After the test completes, you'll see several important panels that help you understand what's happening during the asynchronous process:

Main Records / Request / Response Tabs

The main Records / Request / Response tabs in the testing panel show the final download phase of your asynchronous stream:

  1. Records Tab: Shows the records that were created from the final download response.

  2. Request Tab: Shows the HTTP request sent to download the final data, including the download URL, headers, and any request parameters.

  3. Response Tab: Shows the actual data returned from the API, which is used to produce the records you're trying to sync.

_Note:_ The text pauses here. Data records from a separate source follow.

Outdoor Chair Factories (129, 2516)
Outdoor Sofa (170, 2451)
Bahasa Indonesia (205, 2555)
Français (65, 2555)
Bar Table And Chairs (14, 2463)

For the SendGrid example, the main Request tab would show a GET request to the URL extracted from the polling response, and the Response tab would show the CSV data containing the contacts.

Other Requests Panel

The Other Requests panel can be helpful for debugging asynchronous streams. This panel shows the intermediate requests and responses that occurred during the asynchronous process:

  1. Creation Requests: Shows the request sent to create the job and the API's response, including any job ID or token returned.

    Other Requests Panel

  2. Polling Requests: Shows each polling request sent to check the job status and the API's response, including the status values returned.

    Other Requests Panel

To view the details of the creation and polling stages:

  1. After running a test, look for the "Other Requests" panel at the bottom of the screen
  2. Select a request from the dropdown menu (they are typically labeled like "Async Job -- Create" or "Async Job -- Polling")
  3. Use the tabs to switch between the request and response details
    • Request tab: The request URL, method, headers, and body
    • Response tab: The response status, headers, and body

How Asynchronous Data Extraction Works

Let's walk through the complete flow using the SendGrid contacts export example:

  1. Job Creation:

    • The connector sends a POST request to the exports endpoint with the user's API key
    • SendGrid begins generating the export and returns a response with a job ID
    • In the Other Requests panel, you'll see this creation request and its response
  2. Status Checking:

    • The connector uses the job ID to construct the polling URL
    • It periodically sends GET requests to this URL to check the status
    • SendGrid returns updates about the job status
    • In the Other Requests panel, you'll see these polling requests and responses
  3. Status Evaluation:

    • The connector extracts the status value (e.g., "pending") using the Status Extractor
    • It maps this to a standard status (e.g., "running") using the Status Mapping
    • It continues polling until the status changes to "ready" (mapped to "completed")
  4. Download URL Extraction:

    • When the job is complete, the connector extracts the download URL using the Download Target Extractor
    • In the Other Requests panel, you'll see the final polling response that contains this URL
  5. Result Download:

    • The connector sends a GET request to the extracted URL
    • SendGrid returns a CSV file with the contacts data
    • In the main Request/Response tabs, you'll see this download request and the resulting data

Best Practices for Asynchronous Streams

  1. Verify Each Stage: Use the Other Requests panel to verify that each stage is working correctly:

    • Confirm the job creation request is successful
    • Verify that status is at the expected place with the expected values in the polling response
    • Ensure the download target is correctly extracted by checking the main Request tab URL
  2. Configure Status Mapping Properly: Include all possible API status values in your status mapping.

  3. Use the Right Http Response Format: Make sure you select the correct HTTP Response Format (JSON, CSV, XML, etc.) for both creation and download

  4. Check for Rate Limits: Many APIs limit how frequently you can poll for job status. Configure appropriate error handling if you hit these limits.

Remember that asynchronous streams often take longer to test than synchronous streams, especially if the API takes time to process jobs.